The latest round of sanctions were imposed in November by the Security Council following the country's fifth nuclear test.
North Korea test-fired a new ballistic missile on Sunday, the first since President Donald Trump took office in January.
The launch was condemned by Japanese Prime Minister Shinzo Abe as "absolutely intolerable" during a press conference with Trump, and prompted responses from South Korea, China and Russia.
Speaking exclusively to CNN in Pyongyang, Ri said that the government would "continue to strengthen our nuclear capability as along as the United States continues its hostile policy against North Korea."
Ri said restrictions on North Korea's ability to sell raw materials, including coal, has not impeded the country's economic growth.
"The basic principle in terms of exporting raw materials is simply we don't promote the export of raw materials including coal," he said.
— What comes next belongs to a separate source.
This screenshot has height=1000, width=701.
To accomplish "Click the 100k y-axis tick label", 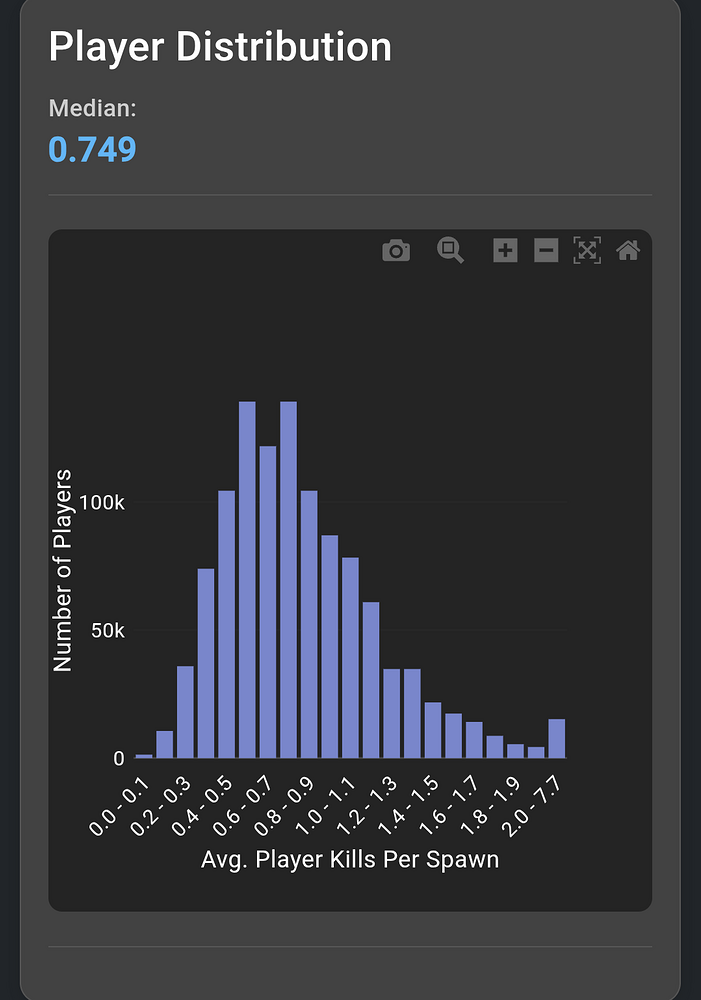I will click(x=103, y=503).
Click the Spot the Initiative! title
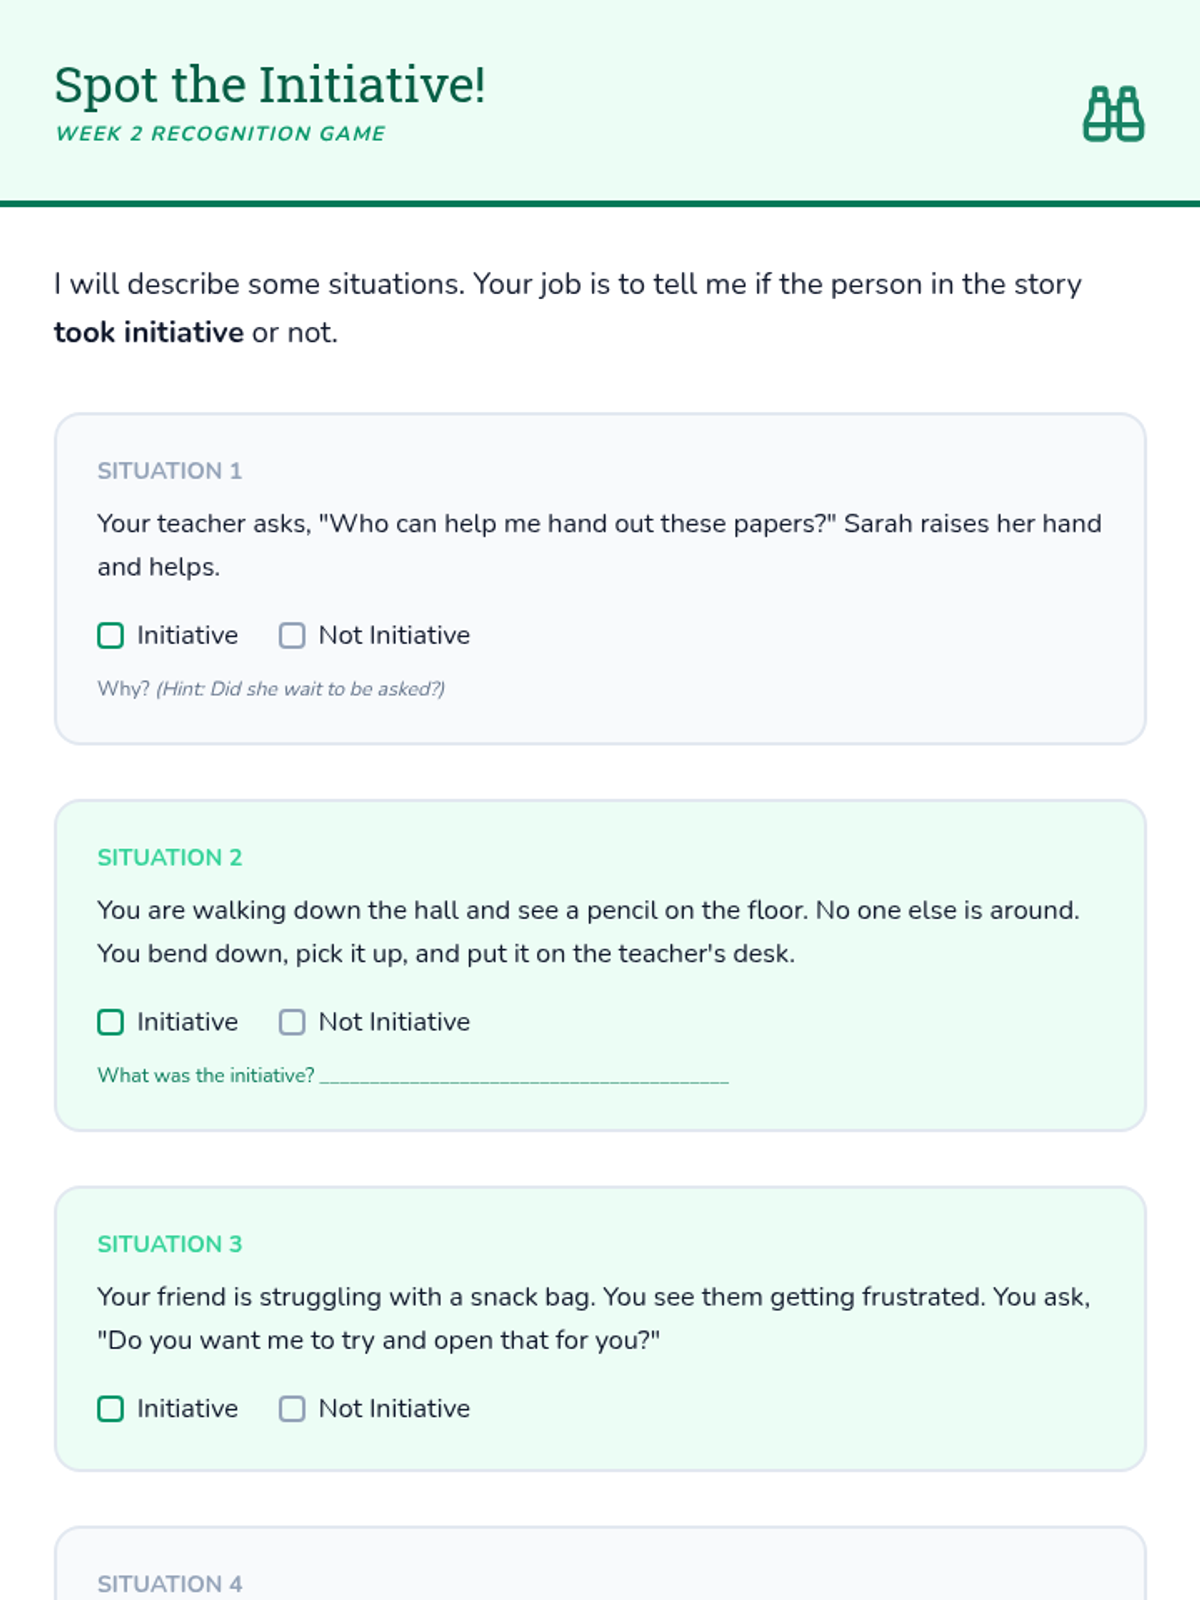This screenshot has height=1600, width=1200. pyautogui.click(x=270, y=85)
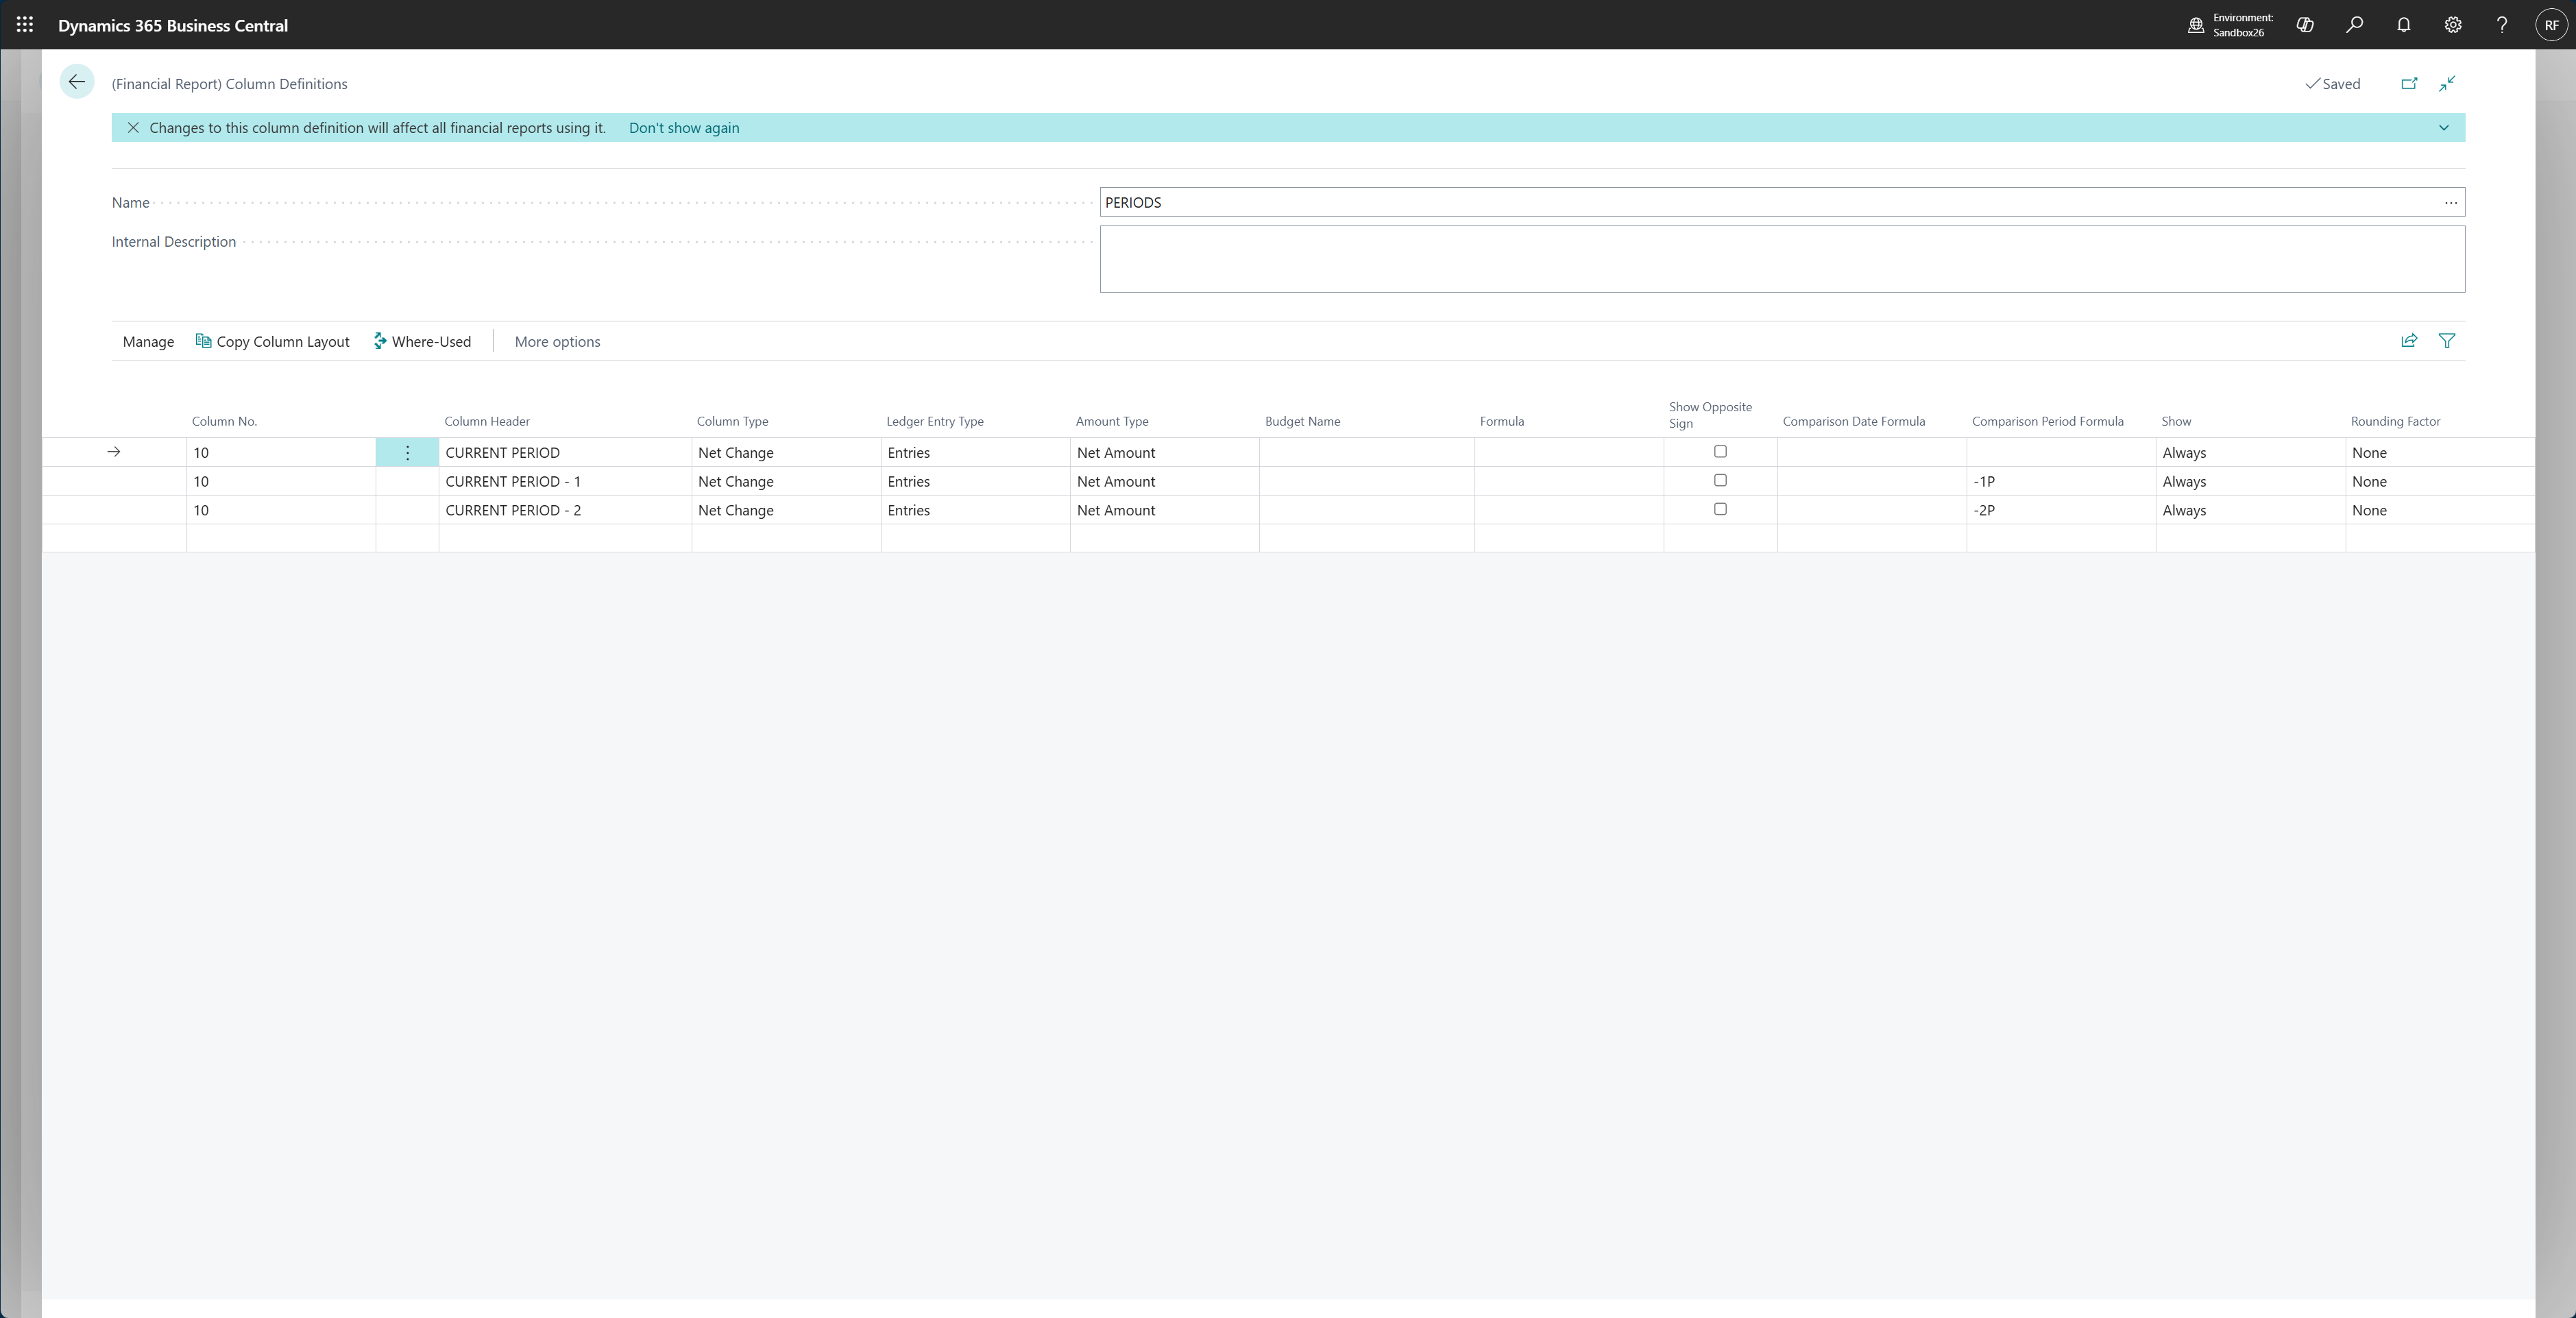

"As a result of that particular principle... we don't feel very much affected by the so-called restrictions in the export of coal."
He said the country was earning money from tech exports to Southeast Asia -- including precision computer numerical control (CNC) systems -- and processed raw materials like magnesite, graphite, and zinc products.
Regarding the US and its allies, he said: "They have to take... into good consideration, the fact that North Korea has now become a full-fledged nuclear power, a military power in the East."
Asked about the new Trump administration, Ri said while the US maintains a "continuous hostile policy", it does not matter which President is in the White House.
"Our advice would be for the new administration to be very considerate, to be very careful when they try to adopt new North Korea policy."
Ri also hit slammed US Defence Secretary James Mattis' recent visit to South Korea to discuss the Terminal High Altitude Area Defence (THAAD) missile system, which is being deployed to potentially intercept North Korean missiles.
"That particular visit and the commitment he made with the South Koreans is angering the local people here very much," the economist concluded.